There are n individuals waiting to cross a door. Each individual has an assigned direction: 0 represents moving from inside to outside, and 1 represents moving from outside to inside. You are given a 0-indexed integer array time of length n, where time[i] represents the time taken for the i^th individual to cross the door.

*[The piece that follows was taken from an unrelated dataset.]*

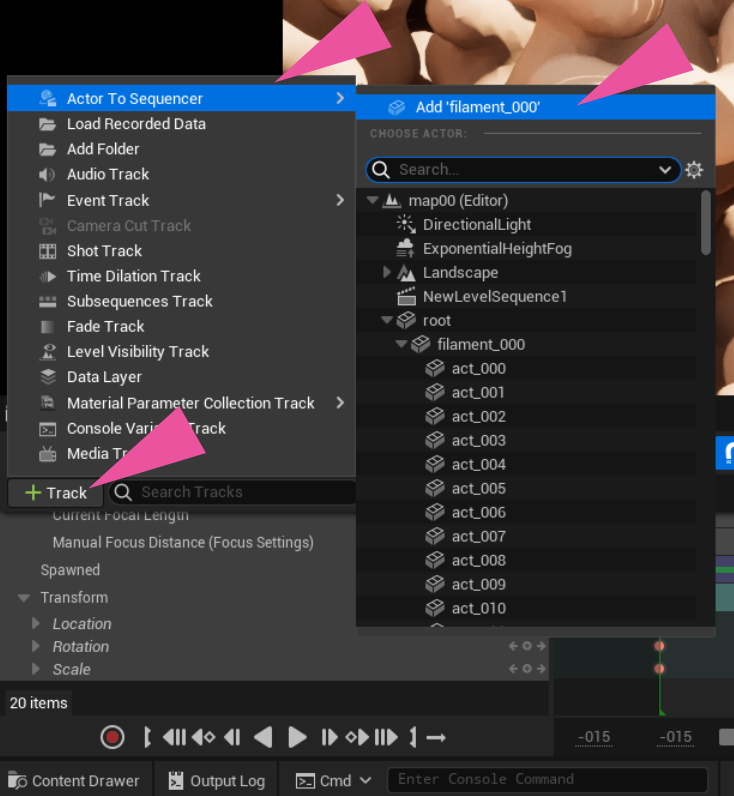Click the green plus Track button

[56, 492]

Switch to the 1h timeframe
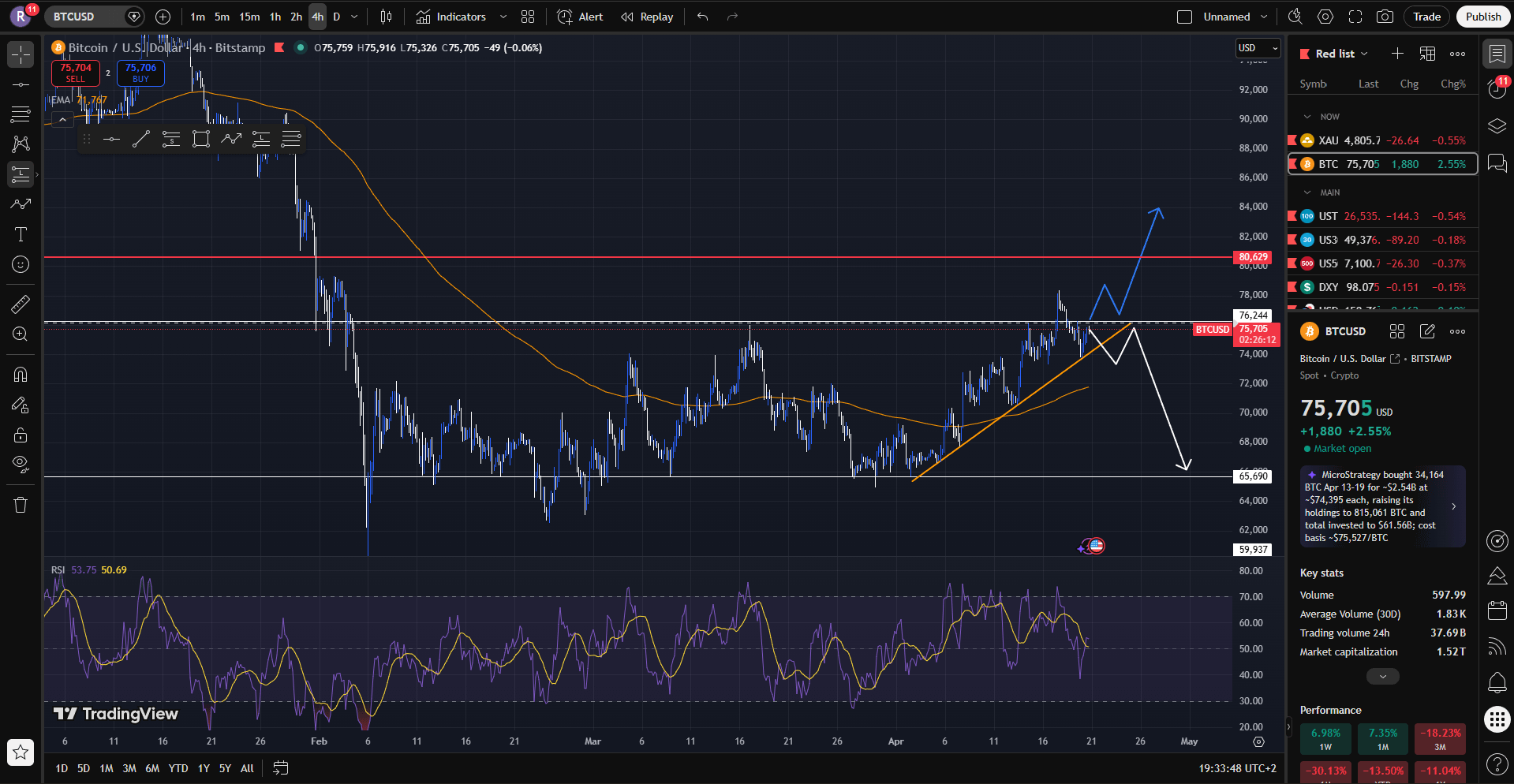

Initially, all individuals are positioned on one side of the door. You need to determine the order in which they cross, considering the following rules:

Only one person can cross the door at a time.
If there are individuals waiting on both sides of the door, prioritize the individual with direction 0 (inside to outside).
If there are multiple individuals with direction 0, choose the one with the smallest index.
If there are no individuals with direction 0 and there are individuals with direction 1, choose the one with the smallest index.
You are given two more 0-indexed integer arrays direction and change, both of length n. After the i^th individual crosses, their direction is flipped (0 becomes 1, and 1 becomes 0), and the time it takes them to cross changes to change[i].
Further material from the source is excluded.